2016 IEEE International Conference on Cloud Engineering (IC2E) (2016)
April 4, 2016 to April 8, 2016
DOI Bookmark: http://doi.ieeecomputersociety.org/10.1109/IC2E.2016.21
Traffic for a typical MapReduce job in a data center consists of multiple network flows. Traditionally, network resources have been allocated to optimize network-level metrics such as flow completion time or throughput. Some recent schemes propose using application-aware scheduling which can shorten the average job completion time. However, most of them treat the core network as a black box with sufficient capacity. Even if only one network link in the core network becomes a bottleneck, it can hurt application performance. We design and implement a centralized flow-scheduling framework called Phurti with the goal of improving the completion time for jobs in a cluster shared among multiple Hadoop jobs (multi-tenant).
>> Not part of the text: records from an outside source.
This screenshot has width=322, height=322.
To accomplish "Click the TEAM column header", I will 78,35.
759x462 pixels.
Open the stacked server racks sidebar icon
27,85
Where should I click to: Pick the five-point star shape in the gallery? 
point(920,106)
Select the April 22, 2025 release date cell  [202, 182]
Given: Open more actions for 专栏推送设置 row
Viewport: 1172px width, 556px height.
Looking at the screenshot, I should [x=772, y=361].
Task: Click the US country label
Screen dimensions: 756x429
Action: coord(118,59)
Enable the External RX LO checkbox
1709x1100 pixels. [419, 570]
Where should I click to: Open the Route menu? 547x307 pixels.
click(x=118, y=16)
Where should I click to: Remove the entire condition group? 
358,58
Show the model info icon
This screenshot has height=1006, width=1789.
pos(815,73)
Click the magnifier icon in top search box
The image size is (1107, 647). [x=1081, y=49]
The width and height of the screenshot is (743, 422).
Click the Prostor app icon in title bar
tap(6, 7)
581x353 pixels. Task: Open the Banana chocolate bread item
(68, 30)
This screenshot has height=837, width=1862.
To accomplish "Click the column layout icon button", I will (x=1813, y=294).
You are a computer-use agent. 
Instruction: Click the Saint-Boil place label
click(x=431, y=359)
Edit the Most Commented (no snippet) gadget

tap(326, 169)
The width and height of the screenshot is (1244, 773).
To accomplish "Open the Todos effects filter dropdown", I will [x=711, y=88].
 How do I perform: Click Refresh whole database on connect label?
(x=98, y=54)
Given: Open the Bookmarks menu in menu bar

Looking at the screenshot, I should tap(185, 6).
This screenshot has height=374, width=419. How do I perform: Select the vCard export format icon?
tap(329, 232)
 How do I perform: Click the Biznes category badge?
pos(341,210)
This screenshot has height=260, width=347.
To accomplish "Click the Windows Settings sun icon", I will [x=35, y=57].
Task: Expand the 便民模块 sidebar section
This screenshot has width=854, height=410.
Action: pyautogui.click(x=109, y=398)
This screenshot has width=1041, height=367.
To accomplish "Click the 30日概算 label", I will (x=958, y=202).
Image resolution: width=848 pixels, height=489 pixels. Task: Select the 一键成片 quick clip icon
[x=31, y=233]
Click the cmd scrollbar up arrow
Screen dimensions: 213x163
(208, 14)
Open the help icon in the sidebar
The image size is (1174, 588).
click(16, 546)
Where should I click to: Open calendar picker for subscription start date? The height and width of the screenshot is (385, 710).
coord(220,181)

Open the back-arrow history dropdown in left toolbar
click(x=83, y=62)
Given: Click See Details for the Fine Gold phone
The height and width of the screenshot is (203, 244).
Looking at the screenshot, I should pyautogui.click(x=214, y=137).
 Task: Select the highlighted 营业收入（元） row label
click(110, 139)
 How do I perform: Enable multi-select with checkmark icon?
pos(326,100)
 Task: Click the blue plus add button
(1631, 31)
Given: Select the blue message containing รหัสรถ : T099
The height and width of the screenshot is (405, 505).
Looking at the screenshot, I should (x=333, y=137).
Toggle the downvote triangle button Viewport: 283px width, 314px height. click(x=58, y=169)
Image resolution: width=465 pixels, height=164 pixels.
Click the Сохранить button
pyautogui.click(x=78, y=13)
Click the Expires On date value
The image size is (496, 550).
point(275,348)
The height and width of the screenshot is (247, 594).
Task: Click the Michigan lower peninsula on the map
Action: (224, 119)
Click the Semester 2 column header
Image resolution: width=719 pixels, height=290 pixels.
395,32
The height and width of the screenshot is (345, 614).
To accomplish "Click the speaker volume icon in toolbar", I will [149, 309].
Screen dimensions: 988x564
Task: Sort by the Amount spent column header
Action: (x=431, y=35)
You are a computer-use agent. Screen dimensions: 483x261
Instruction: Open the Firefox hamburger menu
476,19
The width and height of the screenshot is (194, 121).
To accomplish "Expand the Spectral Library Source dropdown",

Phurti communicates both with the Hadoop framework to retrieve job-level network traffic information and the OpenFlow-based switches to learn about the network topology. Phurti implements a novel heuristic called Smallest Maximum Sequential-traffic First (SMSF) that uses collected application and network information to perform traffic scheduling for MapReduce jobs. Our evaluation with real Hadoop workloads shows that compared to application and network-agnostic scheduling strategies, Phurti improves job completion time for 95% of the jobs, decreases average job completion time by 20%, tail job completion time by 13% and scales well with the cluster size and number of jobs.
Network topology, Bandwidth, Measurement, Data transfer, Topology, Scheduling algorithms, Schedules
C. X. Cai, S. Saeed, I. Gupta, R. H. Campbell and F. Le, "Phurti: Application and Network-Aware Flow Scheduling for Multi-tenant MapReduce Clusters," 2016 IEEE International Conference on Cloud Engineering (IC2E), Berlin, Germany, 2016, pp. 161-170.